● **Supplied records**
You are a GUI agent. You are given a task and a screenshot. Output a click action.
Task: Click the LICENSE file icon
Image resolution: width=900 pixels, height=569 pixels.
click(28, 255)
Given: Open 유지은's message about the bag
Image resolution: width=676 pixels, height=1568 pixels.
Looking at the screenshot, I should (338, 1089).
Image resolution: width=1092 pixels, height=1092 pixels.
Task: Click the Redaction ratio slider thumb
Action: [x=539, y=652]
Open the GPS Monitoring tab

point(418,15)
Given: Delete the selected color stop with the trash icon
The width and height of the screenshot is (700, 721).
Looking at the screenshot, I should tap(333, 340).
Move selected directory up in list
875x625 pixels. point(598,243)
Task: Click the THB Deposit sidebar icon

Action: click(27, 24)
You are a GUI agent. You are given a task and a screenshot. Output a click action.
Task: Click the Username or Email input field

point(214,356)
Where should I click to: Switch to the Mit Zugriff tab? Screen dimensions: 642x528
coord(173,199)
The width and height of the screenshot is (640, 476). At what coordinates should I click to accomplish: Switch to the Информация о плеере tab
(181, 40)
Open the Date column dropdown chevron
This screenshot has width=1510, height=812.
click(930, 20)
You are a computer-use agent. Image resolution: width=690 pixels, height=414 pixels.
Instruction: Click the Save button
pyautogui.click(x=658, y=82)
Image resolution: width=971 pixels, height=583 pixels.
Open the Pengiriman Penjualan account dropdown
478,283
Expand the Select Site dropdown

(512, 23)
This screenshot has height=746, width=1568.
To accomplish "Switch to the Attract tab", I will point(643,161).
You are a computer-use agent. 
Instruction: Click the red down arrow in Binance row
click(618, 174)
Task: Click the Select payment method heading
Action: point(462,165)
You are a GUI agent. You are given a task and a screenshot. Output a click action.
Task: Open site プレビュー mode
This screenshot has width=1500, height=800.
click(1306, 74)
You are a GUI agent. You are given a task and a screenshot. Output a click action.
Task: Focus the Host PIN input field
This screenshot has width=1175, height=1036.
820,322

● **Task**
Copy the listing above, starting at the line containing "Image resolution: width=971" and ending at the line containing "I will point(643,161).", keeping every request. Adjust each coordinate in the answers by adding -93 to it.

● **Solution to this exercise**
Image resolution: width=971 pixels, height=583 pixels.
Open the Pengiriman Penjualan account dropdown
385,190
Expand the Select Site dropdown

(419, -70)
This screenshot has height=746, width=1568.
To accomplish "Switch to the Attract tab", I will point(550,68).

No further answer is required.